Write out the lines below as a numbered list, skipping blank lines and leaving out the pictures.

(Screenshot and document pointing data)
>>>>>

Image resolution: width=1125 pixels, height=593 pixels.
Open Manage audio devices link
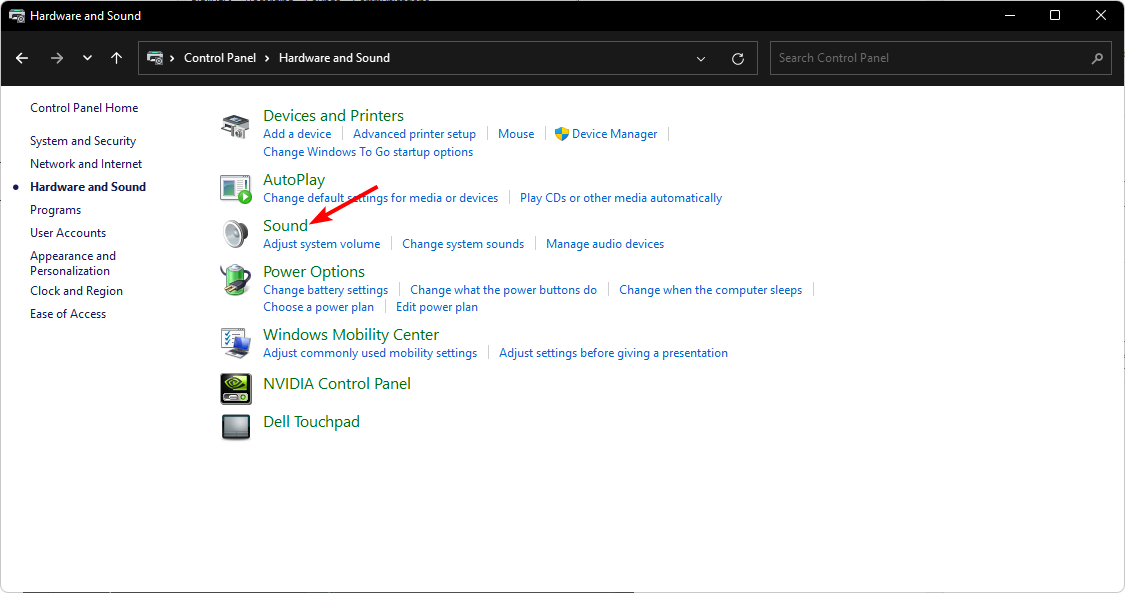pyautogui.click(x=605, y=244)
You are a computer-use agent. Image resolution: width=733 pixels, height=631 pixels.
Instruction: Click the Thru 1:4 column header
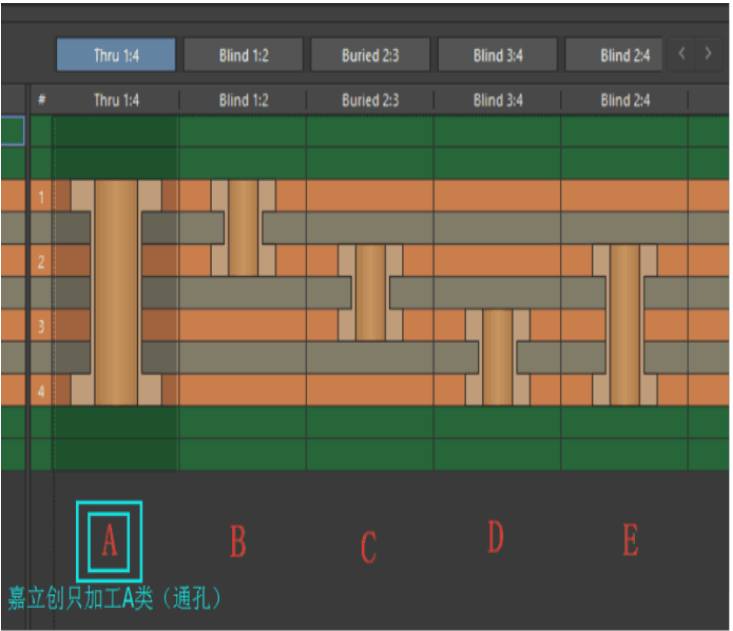pos(116,100)
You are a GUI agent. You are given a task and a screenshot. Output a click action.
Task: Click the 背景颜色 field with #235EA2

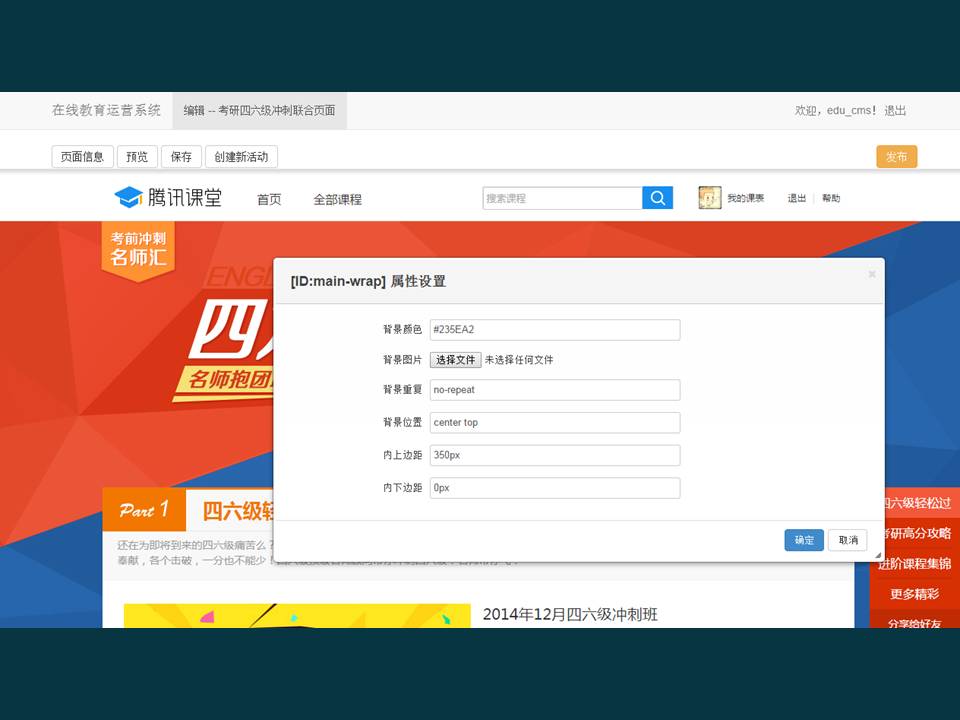(x=554, y=330)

<<<<<

▶ Exercise response
1. Image resolution: width=1125 pixels, height=593 pixels.
2. Open Manage audio devices link
3. pyautogui.click(x=605, y=244)
4. You are a computer-use agent. Image resolution: width=733 pixels, height=631 pixels.
5. Instruction: Click the Thru 1:4 column header
6. pos(116,100)
7. You are a GUI agent. You are given a task and a screenshot. Output a click action.
8. Task: Click the 背景颜色 field with #235EA2
9. (x=554, y=330)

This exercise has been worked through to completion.